* YOUR GOAL: Change "promo code" to "discount code" in the data, starting at the line that contains "Image resolution: width=720" and ending at the end of the data. Give those lines again with nothing else altered.

* EXERCISE MATERIALS:

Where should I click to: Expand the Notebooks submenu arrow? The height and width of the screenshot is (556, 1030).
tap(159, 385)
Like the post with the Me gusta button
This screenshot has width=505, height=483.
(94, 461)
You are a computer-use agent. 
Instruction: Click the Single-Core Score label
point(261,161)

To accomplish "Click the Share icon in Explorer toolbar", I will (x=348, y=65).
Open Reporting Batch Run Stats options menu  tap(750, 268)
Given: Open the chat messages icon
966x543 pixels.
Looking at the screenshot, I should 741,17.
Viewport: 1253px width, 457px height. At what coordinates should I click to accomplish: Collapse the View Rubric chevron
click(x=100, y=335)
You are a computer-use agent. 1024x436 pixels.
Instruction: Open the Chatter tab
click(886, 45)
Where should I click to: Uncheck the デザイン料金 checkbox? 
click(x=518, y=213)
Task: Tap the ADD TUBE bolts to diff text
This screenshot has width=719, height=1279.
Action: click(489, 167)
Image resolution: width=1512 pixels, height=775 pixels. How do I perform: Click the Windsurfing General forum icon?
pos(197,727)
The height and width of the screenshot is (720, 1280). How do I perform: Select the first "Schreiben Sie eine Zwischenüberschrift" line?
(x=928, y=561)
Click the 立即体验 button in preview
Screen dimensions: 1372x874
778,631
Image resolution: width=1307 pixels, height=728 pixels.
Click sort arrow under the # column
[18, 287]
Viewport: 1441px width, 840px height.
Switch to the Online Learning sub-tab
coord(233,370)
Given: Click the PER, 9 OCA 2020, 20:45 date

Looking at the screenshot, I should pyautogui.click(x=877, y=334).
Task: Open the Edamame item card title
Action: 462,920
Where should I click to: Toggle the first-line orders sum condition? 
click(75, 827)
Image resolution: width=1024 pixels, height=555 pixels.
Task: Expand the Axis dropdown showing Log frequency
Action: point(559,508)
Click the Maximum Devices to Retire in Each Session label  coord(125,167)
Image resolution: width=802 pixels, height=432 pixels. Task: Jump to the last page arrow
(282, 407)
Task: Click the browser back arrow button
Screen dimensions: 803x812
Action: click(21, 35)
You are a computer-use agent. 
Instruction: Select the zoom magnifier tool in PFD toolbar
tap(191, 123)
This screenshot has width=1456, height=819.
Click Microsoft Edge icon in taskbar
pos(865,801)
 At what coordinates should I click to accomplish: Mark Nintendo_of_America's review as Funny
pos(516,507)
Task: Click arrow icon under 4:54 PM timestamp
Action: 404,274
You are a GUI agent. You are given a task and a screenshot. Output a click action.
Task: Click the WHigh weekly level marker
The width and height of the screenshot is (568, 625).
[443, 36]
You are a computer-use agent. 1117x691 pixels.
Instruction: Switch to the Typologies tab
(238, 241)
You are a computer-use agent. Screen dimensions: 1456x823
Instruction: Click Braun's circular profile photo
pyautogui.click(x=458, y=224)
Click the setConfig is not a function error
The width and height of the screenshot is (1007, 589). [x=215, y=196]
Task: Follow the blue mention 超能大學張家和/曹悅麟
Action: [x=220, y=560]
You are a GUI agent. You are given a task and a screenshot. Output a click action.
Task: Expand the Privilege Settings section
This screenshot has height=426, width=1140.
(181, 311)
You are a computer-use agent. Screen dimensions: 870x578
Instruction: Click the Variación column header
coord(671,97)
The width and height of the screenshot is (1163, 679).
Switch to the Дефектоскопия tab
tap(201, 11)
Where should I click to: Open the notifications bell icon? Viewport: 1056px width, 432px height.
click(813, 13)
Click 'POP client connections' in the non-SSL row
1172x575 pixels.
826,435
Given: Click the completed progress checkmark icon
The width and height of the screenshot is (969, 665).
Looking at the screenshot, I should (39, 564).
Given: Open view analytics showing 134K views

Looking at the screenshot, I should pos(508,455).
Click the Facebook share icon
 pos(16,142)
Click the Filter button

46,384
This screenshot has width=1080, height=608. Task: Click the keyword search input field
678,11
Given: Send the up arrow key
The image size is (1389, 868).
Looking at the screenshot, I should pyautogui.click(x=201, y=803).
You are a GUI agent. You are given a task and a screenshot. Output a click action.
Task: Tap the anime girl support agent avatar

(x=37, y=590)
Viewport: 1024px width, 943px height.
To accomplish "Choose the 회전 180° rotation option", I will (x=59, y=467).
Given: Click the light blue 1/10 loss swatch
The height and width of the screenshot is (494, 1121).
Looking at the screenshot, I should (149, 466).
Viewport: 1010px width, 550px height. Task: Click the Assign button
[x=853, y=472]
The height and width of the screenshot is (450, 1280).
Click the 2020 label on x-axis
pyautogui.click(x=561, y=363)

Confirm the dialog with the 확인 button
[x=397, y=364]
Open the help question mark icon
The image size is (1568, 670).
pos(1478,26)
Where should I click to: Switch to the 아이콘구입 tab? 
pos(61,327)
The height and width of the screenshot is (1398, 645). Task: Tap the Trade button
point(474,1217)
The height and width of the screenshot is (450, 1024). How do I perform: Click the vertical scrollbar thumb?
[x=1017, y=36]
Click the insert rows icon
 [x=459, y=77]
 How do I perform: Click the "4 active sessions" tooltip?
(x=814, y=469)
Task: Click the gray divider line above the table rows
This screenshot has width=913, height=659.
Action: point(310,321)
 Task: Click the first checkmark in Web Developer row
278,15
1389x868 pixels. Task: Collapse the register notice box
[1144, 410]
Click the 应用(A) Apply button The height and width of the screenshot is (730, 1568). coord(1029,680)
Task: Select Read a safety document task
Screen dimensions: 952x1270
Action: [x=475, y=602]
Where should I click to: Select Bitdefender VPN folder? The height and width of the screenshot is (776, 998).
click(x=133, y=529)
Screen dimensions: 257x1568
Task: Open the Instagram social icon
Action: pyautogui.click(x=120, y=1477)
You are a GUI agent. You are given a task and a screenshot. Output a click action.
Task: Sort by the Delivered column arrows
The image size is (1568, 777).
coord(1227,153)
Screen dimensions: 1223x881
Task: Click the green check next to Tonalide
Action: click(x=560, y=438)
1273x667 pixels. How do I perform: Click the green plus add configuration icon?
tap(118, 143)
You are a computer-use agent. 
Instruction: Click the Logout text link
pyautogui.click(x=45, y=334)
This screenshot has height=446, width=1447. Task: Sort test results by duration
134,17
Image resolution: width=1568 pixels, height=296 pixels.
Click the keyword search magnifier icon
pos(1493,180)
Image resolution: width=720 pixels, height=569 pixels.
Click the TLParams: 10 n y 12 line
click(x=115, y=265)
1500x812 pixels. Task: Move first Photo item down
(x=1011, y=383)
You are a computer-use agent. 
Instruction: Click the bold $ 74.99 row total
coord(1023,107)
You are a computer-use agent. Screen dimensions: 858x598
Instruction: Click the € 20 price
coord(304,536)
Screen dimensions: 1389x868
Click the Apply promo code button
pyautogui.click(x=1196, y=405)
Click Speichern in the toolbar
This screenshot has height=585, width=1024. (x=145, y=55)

* FULL ANSWER:
Image resolution: width=720 pixels, height=569 pixels.
Click the TLParams: 10 n y 12 line
click(x=115, y=265)
1500x812 pixels. Task: Move first Photo item down
(x=1011, y=383)
You are a computer-use agent. 
Instruction: Click the bold $ 74.99 row total
coord(1023,107)
You are a computer-use agent. Screen dimensions: 858x598
Instruction: Click the € 20 price
coord(304,536)
Screen dimensions: 1389x868
Click the Apply discount code button
pyautogui.click(x=1196, y=405)
Click Speichern in the toolbar
This screenshot has height=585, width=1024. (x=145, y=55)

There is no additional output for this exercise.